Elevated basal adrenocorticotropin and evidence for increased central opioid tone in highly trained male athletes.

Abstract

Basal cortisol and ACTH levels have previously been shown to be elevated in highly trained athletes, whereas the ACTH response to ovine CRH has been reported to be diminished compared to that in nonathletic controls. Naloxone, a nonselective opioid receptor antagonist, is known to stimulate ACTH and cortisol secretion. The mechanism of this response is thought to be via increased hypothalamic CRH secretion. The aim of this study was to examine basal and naloxone-stimulated levels of hypothalamic-pituitary-adrenal axis hormones in male athletes. Ten highly trained male athletes and 10 nonathletic controls took part in the study.
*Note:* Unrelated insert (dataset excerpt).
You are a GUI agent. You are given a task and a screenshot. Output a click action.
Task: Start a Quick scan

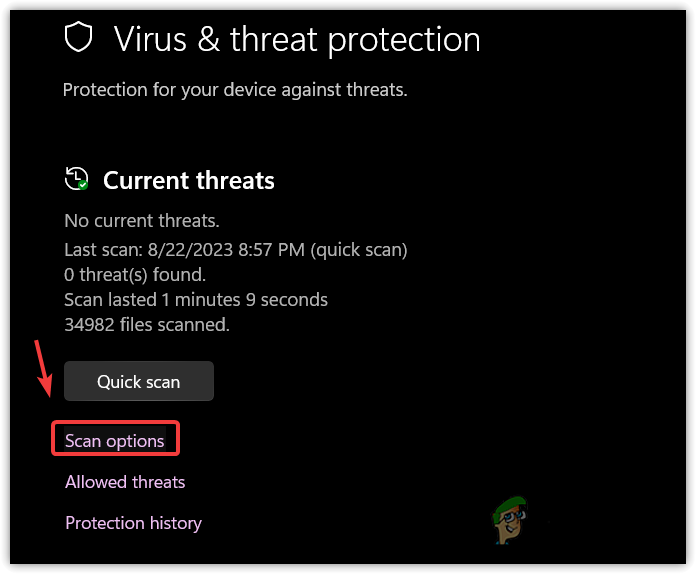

Peripheral venous blood was sampled for cortisol, ACTH, CRH, and arginine vasopressin (AVP) for 2 h before the administration of 20 mg naloxone, i.v., and 15, 30, 45, 60, 90, and 120 min after naloxone treatment. Body mass index was significantly lower in the athletes (P < 0.001). Basal (prenaloxone) ACTH levels were higher in the athletes (P < 0.05), whereas levels of cortisol, CRH, and AVP were similar in both groups. After naloxone treatment, there was a significantly greater rise in ACTH in the athletes (P < 0.02). There was also a trend for the cortisol response to be greater, which was not statistically significant (P < 0.07). Although in both groups, peripheral CRH rose after naloxone treatment (P < 0.005), a rise of similar magnitude occurred over the 2-h period before naloxone (P < 0.0001). Plasma AVP did not change significantly after naloxone treatment. Neither the plasma cortisol level at baseline nor the body mass index correlated significantly with the ACTH or cortisol response to naloxone. The presence of an enhanced ACTH response to naloxone is evidence that central opioid tone may be increased in highly trained athletes. However, there is no associated suppression of the hypothalamic-pituitary-adrenal axis, and basal ACTH levels are raised, without any detectable change in peripheral plasma CRH or AVP. An additional factor (other than CRH) that stimulates ACTH secretion may be released after naloxone administration.